#### [Quoted passage]
This Miami-Dade city is ranked as one of the least diverse. How could that be?
Hialeah “homogeneous?” Yes, according to a WalletHub comparison of 501 U.S. cities.
Hialeah’s very different than the average U.S. city. Yet, there’s enough sameness within its borders that it ranked as the fourth least diverse city when WalletHub used U.S Census American Community Survey to rank municipalities.
Hialeah is downright exotic compared to the three less diverse cities. There are two West Virginia cities, Parkersburg and Clarksburg, Watertown, South Dakota. The city that’s right behind Hialeah in everyone being alike — Rutland, Vermont — can claim to be the whitest city, 95.45 percent.
Hialeah has the highest concentration of Hispanics (95.64 percent), Spanish speakers as a first language (92.25 percent), foreign-born residents (72.75 percent) and the lowest concentration of white non-Hispanics (3.39 percent), ethnicities other than Hispanic, white, black or Asian (0.13 percent), people born in the U.S. South (0.79 percent) and English speakers as a first language (7.22 percent).
The list uses numbers that don’t break down ethnicity beyond broad chunks. So the survey fails to reflect the various ethnic flavors of Miami-Dade County.

#### [Required tasks]
**A.** Reproduce the Hialeah diversity article word for word between "Hialeah’s very different" and "city, 95.45 percent.", inclusive.
**B.** Name every city other than Hialeah that the Hialeah diversity article mentions, along with its state.
**C.** Write what comes next in the Hialeah diversity article, picking up after its final sentence.

#### [Stored items]
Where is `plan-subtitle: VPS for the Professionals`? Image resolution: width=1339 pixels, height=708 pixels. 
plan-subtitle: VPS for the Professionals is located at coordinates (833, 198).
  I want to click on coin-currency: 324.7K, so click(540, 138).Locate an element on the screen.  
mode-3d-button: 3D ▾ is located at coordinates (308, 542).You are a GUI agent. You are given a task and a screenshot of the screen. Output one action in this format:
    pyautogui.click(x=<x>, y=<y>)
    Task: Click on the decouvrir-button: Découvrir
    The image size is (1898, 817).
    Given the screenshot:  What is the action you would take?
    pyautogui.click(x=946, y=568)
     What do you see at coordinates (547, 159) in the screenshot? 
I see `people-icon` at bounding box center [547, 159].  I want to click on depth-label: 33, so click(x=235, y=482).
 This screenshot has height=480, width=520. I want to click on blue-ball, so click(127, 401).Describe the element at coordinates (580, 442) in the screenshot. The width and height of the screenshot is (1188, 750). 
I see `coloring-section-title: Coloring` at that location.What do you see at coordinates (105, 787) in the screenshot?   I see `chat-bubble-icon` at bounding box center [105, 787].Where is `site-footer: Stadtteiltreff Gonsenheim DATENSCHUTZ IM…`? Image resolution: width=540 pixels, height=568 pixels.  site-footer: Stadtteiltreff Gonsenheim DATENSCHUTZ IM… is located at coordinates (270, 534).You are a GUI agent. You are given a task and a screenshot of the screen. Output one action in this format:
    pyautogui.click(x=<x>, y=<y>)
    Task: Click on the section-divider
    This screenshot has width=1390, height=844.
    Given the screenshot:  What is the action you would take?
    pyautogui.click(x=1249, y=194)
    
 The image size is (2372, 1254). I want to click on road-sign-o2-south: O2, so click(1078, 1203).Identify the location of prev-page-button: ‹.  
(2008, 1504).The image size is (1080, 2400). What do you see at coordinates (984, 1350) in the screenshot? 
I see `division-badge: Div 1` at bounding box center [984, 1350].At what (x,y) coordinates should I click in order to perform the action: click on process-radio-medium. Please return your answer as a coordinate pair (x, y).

#### [Solved problems]
**A.**
Hialeah’s very different than the average U.S. city. Yet, there’s enough sameness within its borders that it ranked as the fourth least diverse city when WalletHub used U.S Census American Community Survey to rank municipalities.
Hialeah is downright exotic compared to the three less diverse cities. There are two West Virginia cities, Parkersburg and Clarksburg, Watertown, South Dakota. The city that’s right behind Hialeah in everyone being alike — Rutland, Vermont — can claim to be the whitest city, 95.45 percent.

**B.**
Parkersburg, West Virginia
Clarksburg, West Virginia
Watertown, South Dakota
Rutland, Vermont

**C.**
Which is why Florida’s two most diverse cities on this list are Orlando (No. 21 nationally) and Tampa (No. 60). Miami was 175th.
TEN MOST DIVERSE U.S. CITIES (according to WalletHub)
1. Jersey City, New Jersey 2. Germantown, Maryland |
3. Gaithersburg, Maryland |
4. Silver Spring, Maryland |
5. Spring Valley, Nevada |
6. New York |
7. Oakland |
8. San Jose |
9. Rockville, Maryland |
10. Kent, Washington |
TEN LEAST DIVERSE U.S. CITIES (according to WalletHub)
1. Parkersburg, WV 2. Clarksburg, WV 3. Watertown, South Dakota 4. Hialeah 5. Rutland, Vermont 6. Jamestown, North Dakota 7. Barre, Vermont 8. Bennington, Vermont 9. Laconia, New Hampshire 10. Miles City, Montana | |||||
This story was originally published February 22, 2017 at 11:51 AM with the headline "This Miami-Dade city is ranked as one of the least diverse. How could that be?."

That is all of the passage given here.